So, as our connection with the payment gateway will be by redirection, we must create our servlet, then:

7.  Create a new package:

  • “ com.liferay.commerce.payment.method.redsys.servlet”

8.  Create a class called "RedsysCommercePaymentMethodServlet" that extends "HttpServlet", and annotates it as a @Component, configures the Servlet context and implements the "doGet" method. It should look like this:

@Component(immediate = true,
           property = {
            "osgi.http.whiteboard.context.path=/" + RedsysCommercePaymentMethodConstants.SERVLET_PATH,
            "osgi.http.whiteboard.servlet.name=com.liferay.commerce.payment.method.redsys.servlet.RedsysCommercePaymentMethodServlet",
            "osgi.http.whiteboard.servlet.pattern=/" + RedsysCommercePaymentMethodConstants.SERVLET_PATH
                    + "/*"
           },
           service = Servlet.class)
public class RedsysCommercePaymentMethodServlet extends HttpServlet {
    @Override
    protected void doGet(HttpServletRequest req, HttpServletResponse resp) throws ServletException, IOException {
        super.doGet(req, resp);
    }
}

9.  Create another new package:

  • “ com.liferay.commerce.payment.method.redsys.servlet.filter”

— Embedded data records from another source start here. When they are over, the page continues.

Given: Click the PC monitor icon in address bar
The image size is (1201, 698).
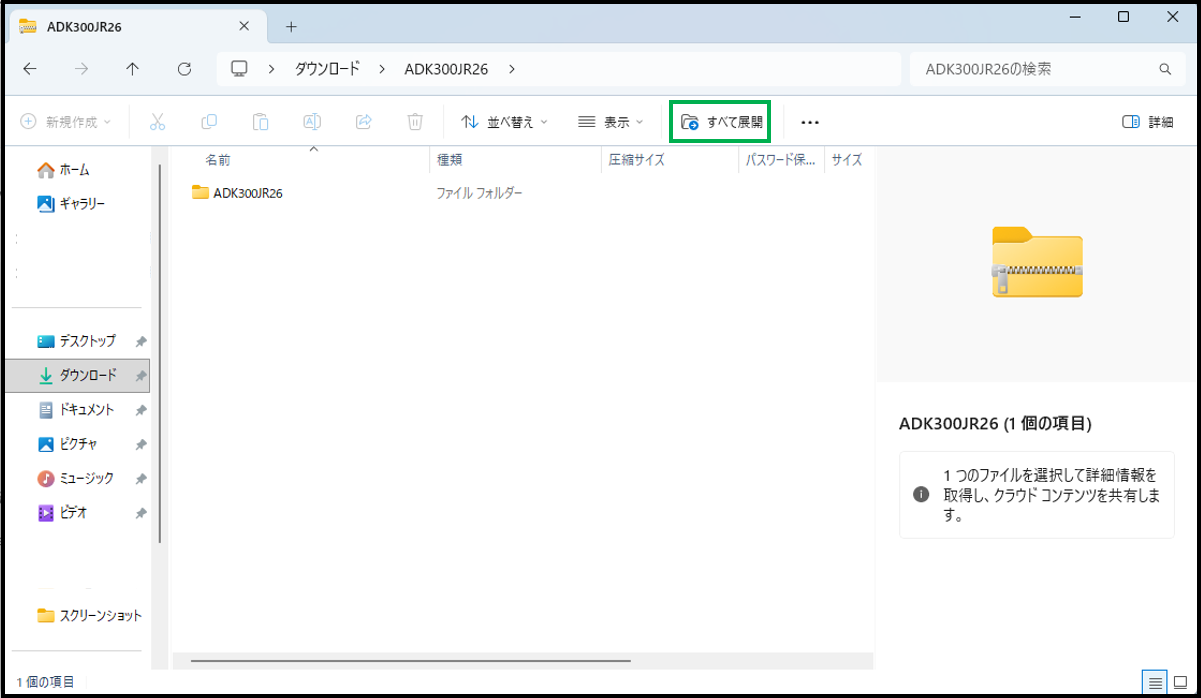Looking at the screenshot, I should (239, 69).
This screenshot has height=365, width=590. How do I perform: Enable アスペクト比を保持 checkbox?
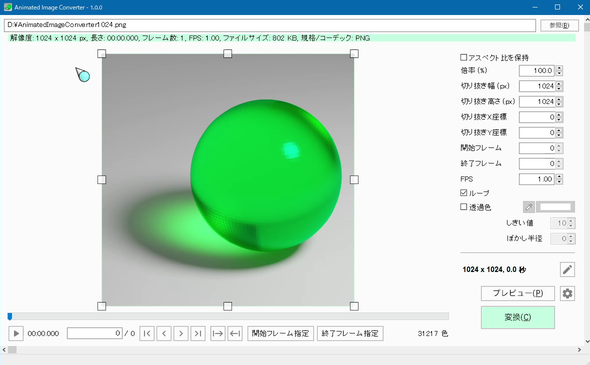[464, 57]
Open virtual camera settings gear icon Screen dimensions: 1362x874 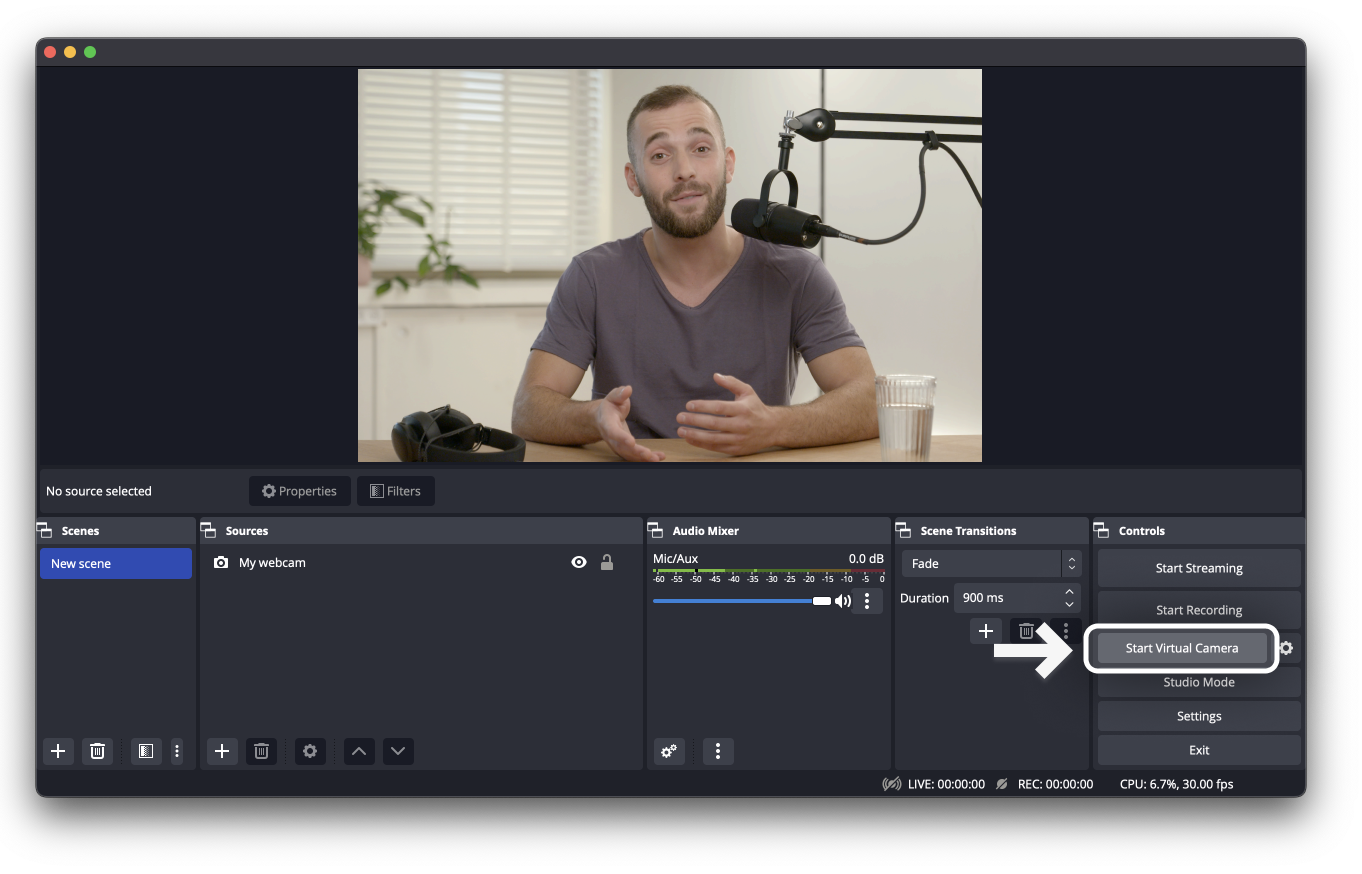click(x=1286, y=648)
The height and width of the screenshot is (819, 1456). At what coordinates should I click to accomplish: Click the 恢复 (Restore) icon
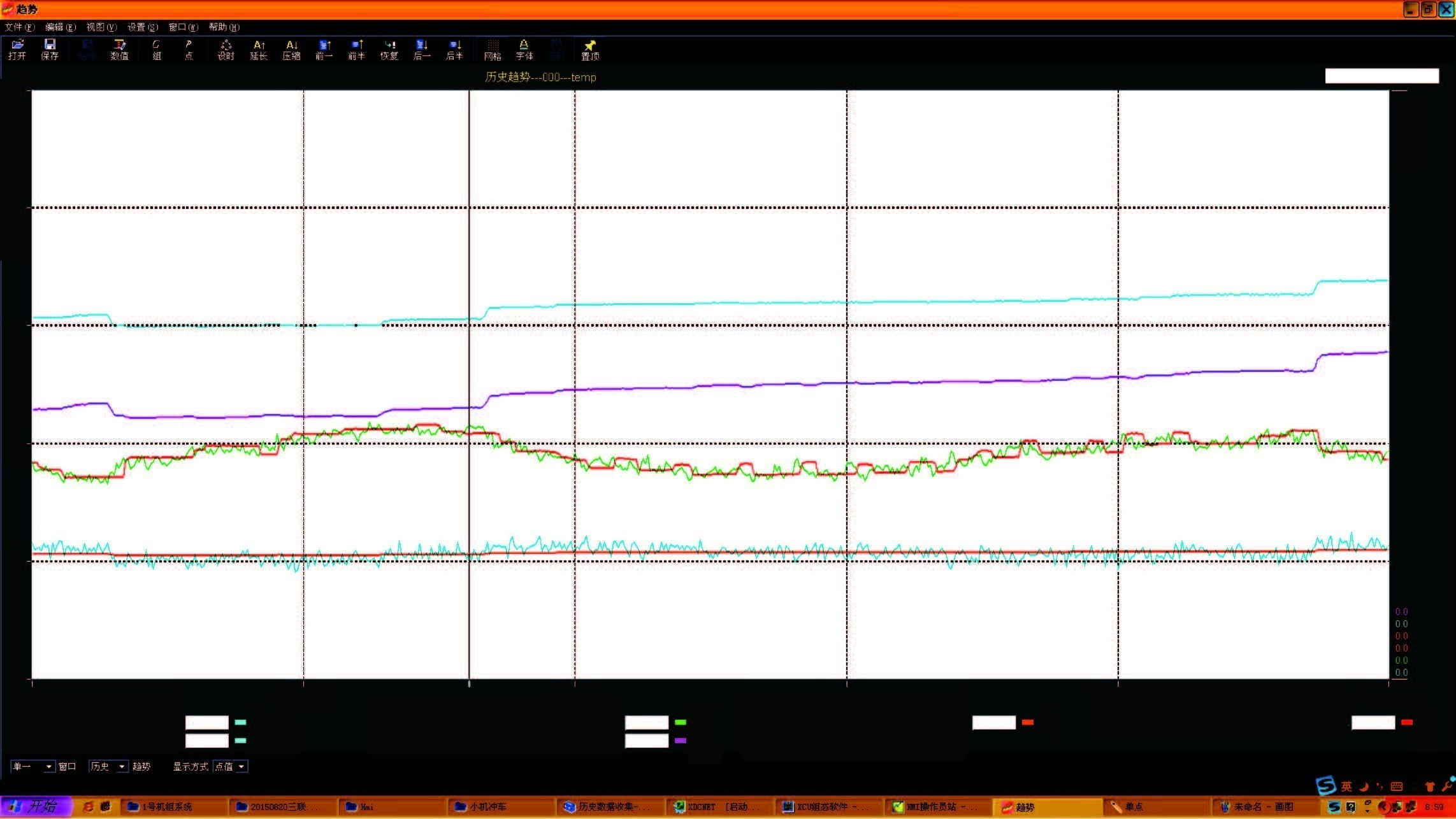click(x=389, y=49)
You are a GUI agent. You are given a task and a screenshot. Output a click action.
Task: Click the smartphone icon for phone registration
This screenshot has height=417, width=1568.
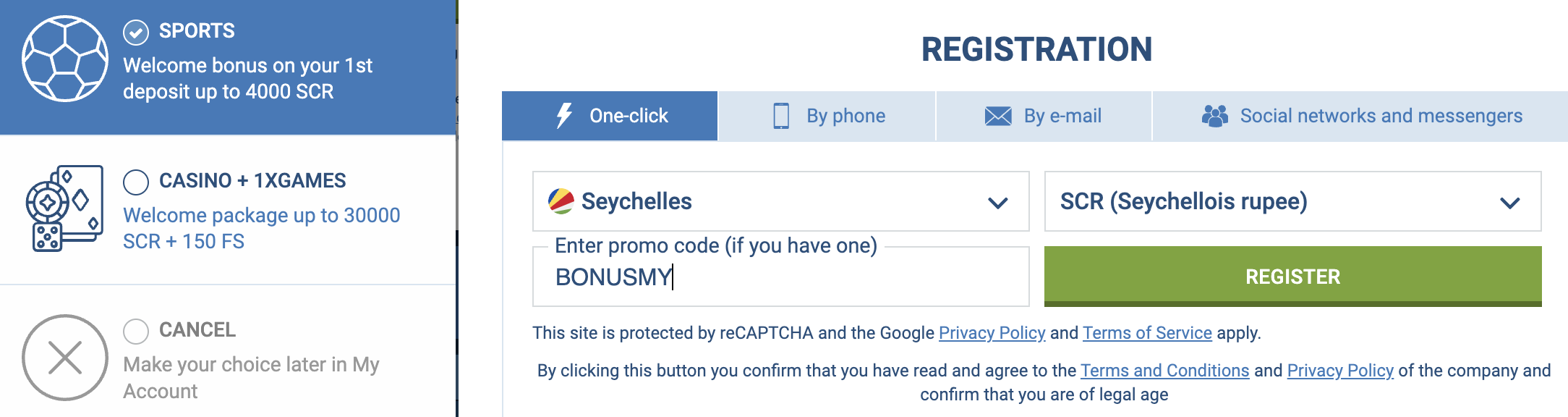(781, 116)
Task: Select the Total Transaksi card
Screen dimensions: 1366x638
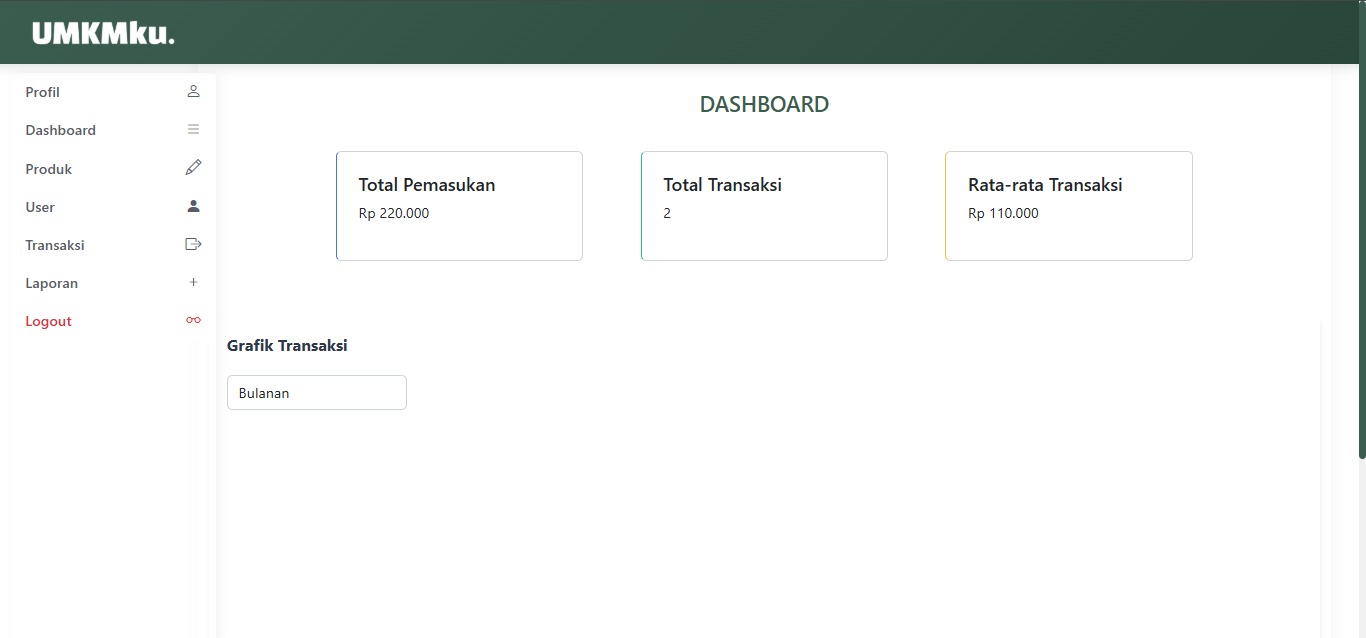Action: (x=764, y=206)
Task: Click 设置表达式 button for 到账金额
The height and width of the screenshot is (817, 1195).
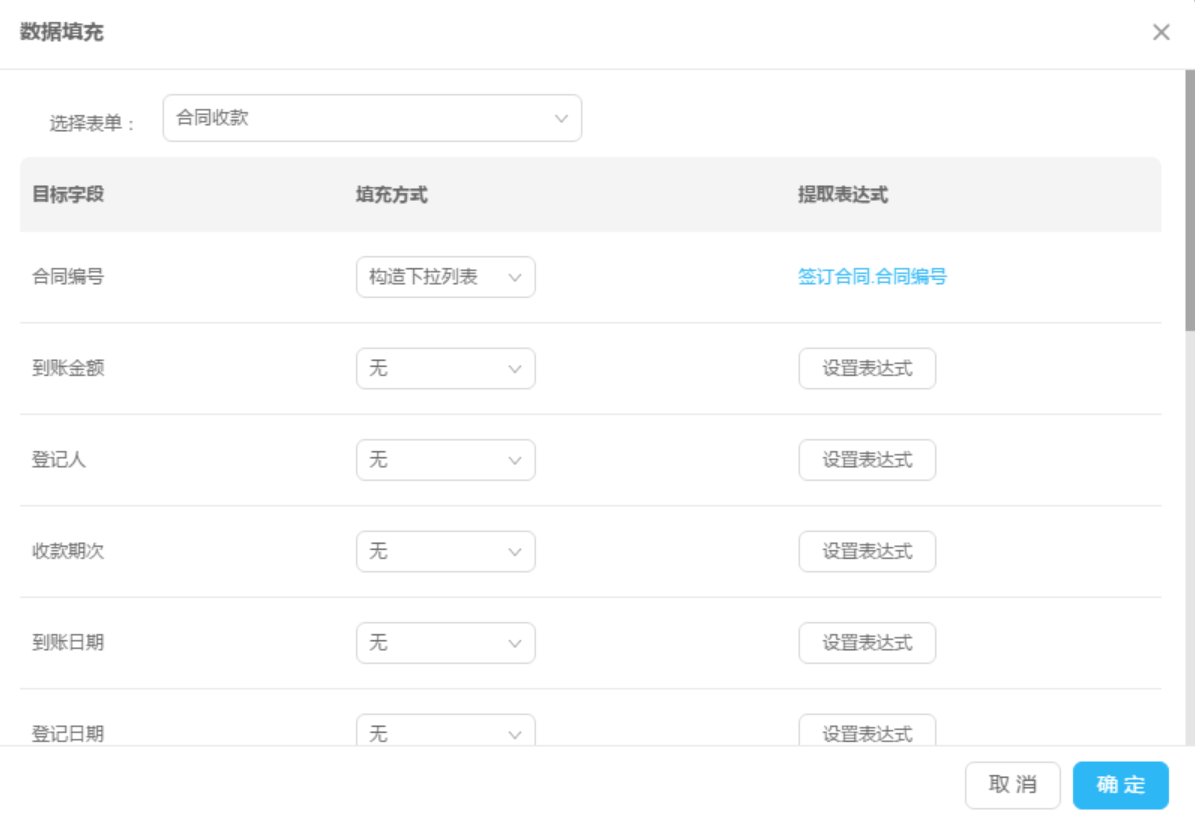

10.  Inside this package, create a class called "RedsysCommercePaymentMethodVerifierFilter" that extends the "AuthVerifierFilter", annotates it as an @Component and configures it to be able to access the Servlet from the browser with an authenticated user through your session. It should look like this:

@Component(
        immediate = true,
        property = {
                "filter.init.auth.verifier.PortalSessionAuthVerifier.urls.includes=/" + RedsysCommercePaymentMethodConstants.SERVLET_PATH + "/*",
                "osgi.http.whiteboard.filter.name=com.liferay.commerce.payment.method.redsys.servlet.filter.RedsysCommercePaymentMethodVerifierFilter",
                "osgi.http.whiteboard.servlet.pattern=/" + RedsysCommercePaymentMethodConstants.SERVLET_PATH + "/*"
        },
        service = Filter.class
)
public class RedsysCommercePaymentMethodVerifierFilter extends AuthVerifierFilter {
}

11.  Now we must download the Redsys libraries, you can download them in the "Redsys" portal in the option of "GENERATION HMAC_SHA256" or in my Git repo (I know that uploads from .jar to Git are bad practice, however as a matter of course to facilitate in the access I have put it in the project, afterwards you can put it in a repository of dependencies of your preference and add it to your project in a more elegant way). Then we continue:

12.  Create a "lib" folder at the root of your module, copy and paste the ".jar" files into it.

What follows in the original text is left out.